WHAT TO PRODUCE
What is needed is an exact copy of all the lines below.

[Collection entries]
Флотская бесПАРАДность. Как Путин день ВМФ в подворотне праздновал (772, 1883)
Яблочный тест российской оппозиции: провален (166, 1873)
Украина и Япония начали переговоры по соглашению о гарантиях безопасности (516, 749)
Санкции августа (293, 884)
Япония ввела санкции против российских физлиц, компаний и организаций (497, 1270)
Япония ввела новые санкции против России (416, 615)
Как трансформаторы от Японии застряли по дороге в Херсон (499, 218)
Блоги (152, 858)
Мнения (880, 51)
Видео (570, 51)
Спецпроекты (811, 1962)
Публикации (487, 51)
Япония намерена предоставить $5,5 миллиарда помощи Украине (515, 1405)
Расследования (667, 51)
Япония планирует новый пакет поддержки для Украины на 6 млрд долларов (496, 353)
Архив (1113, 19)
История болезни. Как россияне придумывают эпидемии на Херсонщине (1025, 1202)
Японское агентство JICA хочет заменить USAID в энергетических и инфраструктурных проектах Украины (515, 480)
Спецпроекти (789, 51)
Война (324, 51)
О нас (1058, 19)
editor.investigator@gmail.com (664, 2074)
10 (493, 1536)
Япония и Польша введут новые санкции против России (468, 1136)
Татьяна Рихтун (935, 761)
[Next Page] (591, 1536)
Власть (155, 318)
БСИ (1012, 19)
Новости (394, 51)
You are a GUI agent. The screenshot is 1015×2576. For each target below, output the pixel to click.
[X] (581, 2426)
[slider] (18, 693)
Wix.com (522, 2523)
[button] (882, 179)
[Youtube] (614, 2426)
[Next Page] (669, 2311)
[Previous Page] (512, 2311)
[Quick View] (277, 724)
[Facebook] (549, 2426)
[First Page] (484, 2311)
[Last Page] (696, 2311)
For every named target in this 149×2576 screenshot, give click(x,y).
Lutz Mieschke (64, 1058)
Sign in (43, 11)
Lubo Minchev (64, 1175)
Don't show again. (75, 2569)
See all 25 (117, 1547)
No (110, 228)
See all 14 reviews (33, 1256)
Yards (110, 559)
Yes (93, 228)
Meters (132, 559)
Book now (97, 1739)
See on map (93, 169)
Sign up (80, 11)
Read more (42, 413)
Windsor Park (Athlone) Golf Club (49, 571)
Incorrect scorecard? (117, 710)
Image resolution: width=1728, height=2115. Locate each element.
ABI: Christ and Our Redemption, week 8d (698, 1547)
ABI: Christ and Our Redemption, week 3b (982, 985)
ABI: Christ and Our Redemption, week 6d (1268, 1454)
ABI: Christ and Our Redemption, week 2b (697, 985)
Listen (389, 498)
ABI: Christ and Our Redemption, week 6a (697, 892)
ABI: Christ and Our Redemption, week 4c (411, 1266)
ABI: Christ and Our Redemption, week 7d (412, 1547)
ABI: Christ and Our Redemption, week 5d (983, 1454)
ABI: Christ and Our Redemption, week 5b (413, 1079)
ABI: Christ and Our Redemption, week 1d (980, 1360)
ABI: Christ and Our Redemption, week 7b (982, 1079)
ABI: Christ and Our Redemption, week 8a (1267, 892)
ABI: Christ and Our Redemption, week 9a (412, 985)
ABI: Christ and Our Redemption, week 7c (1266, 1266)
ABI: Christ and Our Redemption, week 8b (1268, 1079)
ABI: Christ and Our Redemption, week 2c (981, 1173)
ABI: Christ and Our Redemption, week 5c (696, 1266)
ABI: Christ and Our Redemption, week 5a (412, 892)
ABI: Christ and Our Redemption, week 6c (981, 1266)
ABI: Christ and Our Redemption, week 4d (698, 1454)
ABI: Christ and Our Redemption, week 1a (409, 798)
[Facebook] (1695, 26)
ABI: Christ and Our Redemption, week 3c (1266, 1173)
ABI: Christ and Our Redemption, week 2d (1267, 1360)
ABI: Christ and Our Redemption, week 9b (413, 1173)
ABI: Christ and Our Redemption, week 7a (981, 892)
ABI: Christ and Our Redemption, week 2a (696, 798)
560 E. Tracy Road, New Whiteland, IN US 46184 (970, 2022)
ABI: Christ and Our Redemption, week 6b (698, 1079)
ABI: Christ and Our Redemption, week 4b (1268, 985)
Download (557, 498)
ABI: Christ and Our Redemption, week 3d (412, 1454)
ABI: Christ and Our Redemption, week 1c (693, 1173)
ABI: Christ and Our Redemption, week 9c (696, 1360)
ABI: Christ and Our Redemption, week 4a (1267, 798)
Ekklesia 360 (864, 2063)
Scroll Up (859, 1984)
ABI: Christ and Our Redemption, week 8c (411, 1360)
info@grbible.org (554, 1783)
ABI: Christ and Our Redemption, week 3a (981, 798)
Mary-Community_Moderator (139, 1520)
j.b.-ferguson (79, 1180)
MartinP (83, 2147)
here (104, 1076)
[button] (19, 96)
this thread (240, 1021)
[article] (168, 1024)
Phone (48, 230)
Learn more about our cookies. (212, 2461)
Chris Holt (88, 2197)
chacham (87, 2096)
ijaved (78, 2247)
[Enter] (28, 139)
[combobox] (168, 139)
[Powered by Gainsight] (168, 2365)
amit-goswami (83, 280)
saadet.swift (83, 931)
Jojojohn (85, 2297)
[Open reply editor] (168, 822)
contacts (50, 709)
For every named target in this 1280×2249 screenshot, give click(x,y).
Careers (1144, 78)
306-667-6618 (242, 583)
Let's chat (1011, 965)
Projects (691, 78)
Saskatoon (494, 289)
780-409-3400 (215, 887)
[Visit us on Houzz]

SOLUTION TO THIS TASK
Флотская бесПАРАДность. Как Путин день ВМФ в подворотне праздновал (772, 1883)
Яблочный тест российской оппозиции: провален (166, 1873)
Украина и Япония начали переговоры по соглашению о гарантиях безопасности (516, 749)
Санкции августа (293, 884)
Япония ввела санкции против российских физлиц, компаний и организаций (497, 1270)
Япония ввела новые санкции против России (416, 615)
Как трансформаторы от Японии застряли по дороге в Херсон (499, 218)
Блоги (152, 858)
Мнения (880, 51)
Видео (570, 51)
Спецпроекты (811, 1962)
Публикации (487, 51)
Япония намерена предоставить $5,5 миллиарда помощи Украине (515, 1405)
Расследования (667, 51)
Япония планирует новый пакет поддержки для Украины на 6 млрд долларов (496, 353)
Архив (1113, 19)
История болезни. Как россияне придумывают эпидемии на Херсонщине (1025, 1202)
Японское агентство JICA хочет заменить USAID в энергетических и инфраструктурных проектах Украины (515, 480)
Спецпроекти (789, 51)
Война (324, 51)
О нас (1058, 19)
editor.investigator@gmail.com (664, 2074)
10 (493, 1536)
Япония и Польша введут новые санкции против России (468, 1136)
Татьяна Рихтун (935, 761)
[Next Page] (591, 1536)
Власть (155, 318)
БСИ (1012, 19)
Новости (394, 51)
You are a GUI agent. The screenshot is 1015×2576. For each target below, output the pixel to click.
[X] (581, 2426)
[slider] (18, 693)
Wix.com (522, 2523)
[button] (882, 179)
[Youtube] (614, 2426)
[Next Page] (669, 2311)
[Previous Page] (512, 2311)
[Quick View] (277, 724)
[Facebook] (549, 2426)
[First Page] (484, 2311)
[Last Page] (696, 2311)
For every named target in this 149×2576 screenshot, give click(x,y).
Lutz Mieschke (64, 1058)
Sign in (43, 11)
Lubo Minchev (64, 1175)
Don't show again. (75, 2569)
See all 25 (117, 1547)
No (110, 228)
See all 14 reviews (33, 1256)
Yards (110, 559)
Yes (93, 228)
Meters (132, 559)
Book now (97, 1739)
See on map (93, 169)
Sign up (80, 11)
Read more (42, 413)
Windsor Park (Athlone) Golf Club (49, 571)
Incorrect scorecard? (117, 710)
Image resolution: width=1728, height=2115. Locate each element.
ABI: Christ and Our Redemption, week 8d (698, 1547)
ABI: Christ and Our Redemption, week 3b (982, 985)
ABI: Christ and Our Redemption, week 6d (1268, 1454)
ABI: Christ and Our Redemption, week 2b (697, 985)
Listen (389, 498)
ABI: Christ and Our Redemption, week 6a (697, 892)
ABI: Christ and Our Redemption, week 4c (411, 1266)
ABI: Christ and Our Redemption, week 7d (412, 1547)
ABI: Christ and Our Redemption, week 5d (983, 1454)
ABI: Christ and Our Redemption, week 5b (413, 1079)
ABI: Christ and Our Redemption, week 1d (980, 1360)
ABI: Christ and Our Redemption, week 7b (982, 1079)
ABI: Christ and Our Redemption, week 8a (1267, 892)
ABI: Christ and Our Redemption, week 9a (412, 985)
ABI: Christ and Our Redemption, week 7c (1266, 1266)
ABI: Christ and Our Redemption, week 8b (1268, 1079)
ABI: Christ and Our Redemption, week 2c (981, 1173)
ABI: Christ and Our Redemption, week 5c (696, 1266)
ABI: Christ and Our Redemption, week 5a (412, 892)
ABI: Christ and Our Redemption, week 6c (981, 1266)
ABI: Christ and Our Redemption, week 4d (698, 1454)
ABI: Christ and Our Redemption, week 1a (409, 798)
[Facebook] (1695, 26)
ABI: Christ and Our Redemption, week 3c (1266, 1173)
ABI: Christ and Our Redemption, week 2d (1267, 1360)
ABI: Christ and Our Redemption, week 9b (413, 1173)
ABI: Christ and Our Redemption, week 7a (981, 892)
ABI: Christ and Our Redemption, week 2a (696, 798)
560 E. Tracy Road, New Whiteland, IN US 46184 (970, 2022)
ABI: Christ and Our Redemption, week 6b (698, 1079)
ABI: Christ and Our Redemption, week 4b (1268, 985)
Download (557, 498)
ABI: Christ and Our Redemption, week 3d (412, 1454)
ABI: Christ and Our Redemption, week 1c (693, 1173)
ABI: Christ and Our Redemption, week 9c (696, 1360)
ABI: Christ and Our Redemption, week 4a (1267, 798)
Ekklesia 360 (864, 2063)
Scroll Up (859, 1984)
ABI: Christ and Our Redemption, week 8c (411, 1360)
info@grbible.org (554, 1783)
ABI: Christ and Our Redemption, week 3a (981, 798)
Mary-Community_Moderator (139, 1520)
j.b.-ferguson (79, 1180)
MartinP (83, 2147)
here (104, 1076)
[button] (19, 96)
this thread (240, 1021)
[article] (168, 1024)
Phone (48, 230)
Learn more about our cookies. (212, 2461)
Chris Holt (88, 2197)
chacham (87, 2096)
ijaved (78, 2247)
[Enter] (28, 139)
[combobox] (168, 139)
[Powered by Gainsight] (168, 2365)
amit-goswami (83, 280)
saadet.swift (83, 931)
Jojojohn (85, 2297)
[Open reply editor] (168, 822)
contacts (50, 709)
For every named target in this 1280×2249 screenshot, give click(x,y).
Careers (1144, 78)
306-667-6618 (242, 583)
Let's chat (1011, 965)
Projects (691, 78)
Saskatoon (494, 289)
780-409-3400 (215, 887)
[Visit us on Houzz]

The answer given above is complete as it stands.